A topic in the Open Knowledge Graph — a free, open map of 15,290 topics and the order to learn them in.

Multiple Comparisons and Type I Error Rate Control

College Depth 109 in the knowledge graph ☐ I know this ☆ Set as goal

48topics build on this

548prerequisites beneath it

Conditional Probability Inferential Statistics in Psychology +4 more→→Exploratory and Confirmatory Analysis Strategies and Their Distinct Roles

Core Idea

Multiple comparisons problem occurs when researchers conduct numerous statistical tests within a single study, which inflates the family-wise Type I error rate (probability of at least one false positive) beyond the nominal alpha level. Each statistical test carries a probability of Type I error; conducting many tests mathematically increases the probability that at least one will be statistically significant by chance alone. Corrections including Bonferroni, Holm, false discovery rate (FDR), and permutation testing adjust p-values or alpha levels to maintain overall Type I error control. The appropriate severity of correction depends on whether tests are planned (confirmatory) versus exploratory.

How It's Best Learned

Simulate running multiple independent statistical tests where the null hypothesis is true and observe how often at least one reaches statistical significance.

Common Misconceptions

Bonferroni correction is always appropriate (actually, it can be overly conservative when tests are correlated). Multiple comparisons corrections only apply to many p-values from the same dataset (actually, any multiple tests of related hypotheses require correction).

Explainer

From inferential statistics, you know that a Type I error — rejecting a true null hypothesis — has probability α, conventionally set at .05. This means that if the null hypothesis is genuinely true, you'll obtain a "significant" result 5% of the time purely by chance. From your work on Type I and Type II error tradeoffs, you understand that setting α defines your tolerance for false positives in a single test. The multiple comparisons problem is what happens when you apply that single-test logic across an entire family of tests — and the conditional probability calculation that drives it follows directly from the probability foundations you already have.

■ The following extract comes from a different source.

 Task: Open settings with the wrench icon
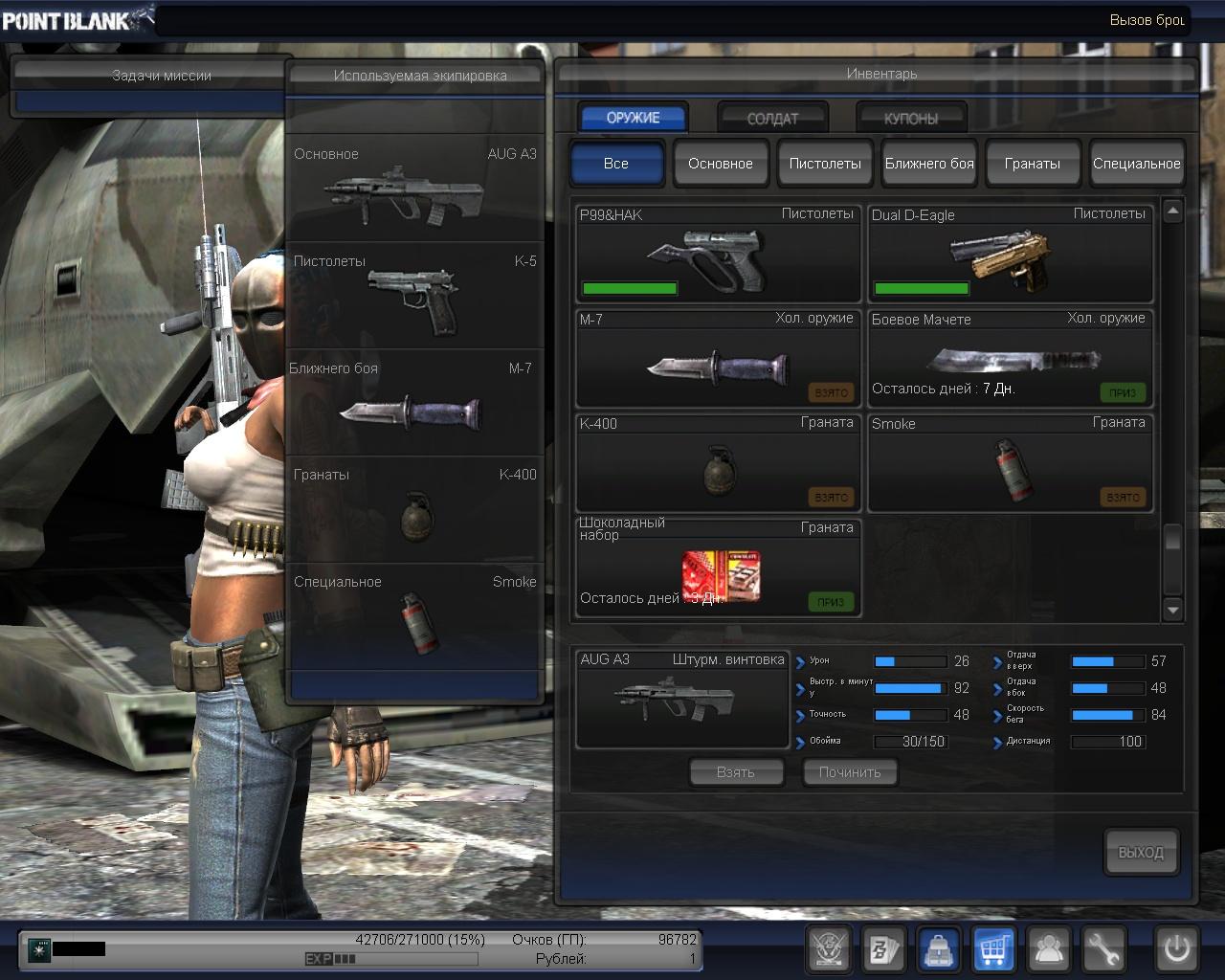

Suppose you run 20 independent significance tests in a single study, each at α = .05, and all null hypotheses are actually true. What is the probability that at least one test reaches significance? Use the complement rule you know from conditional probability: 1 − (1 − .05)²⁰ ≈ 1 − .95²⁰ ≈ .64. With 20 independent tests of truly null effects, you'd observe at least one "significant" result about 64% of the time — in a universe of pure noise. This inflated rate is the family-wise error rate (FWER): the probability of at least one false positive across the family of tests. It grows rapidly: 10 tests yields roughly 40% FWER; 50 tests yields over 92%.

Bonferroni correction is the most conservative solution: divide the nominal α by the number of tests and require each individual test to reach that stricter threshold. For 20 tests, each test must clear p < .0025. This guarantees FWER ≤ .05 across the family, but at a cost: demanding much smaller p-values for each test increases the probability of Type II errors — real effects may be missed because they don't survive the heightened bar. Bonferroni assumes that all tests are independent; when tests are positively correlated (as they often are within a study, since they draw on the same participants), it becomes overly conservative — the actual FWER is already lower than .05 because the tests are not providing independent chances at a false positive.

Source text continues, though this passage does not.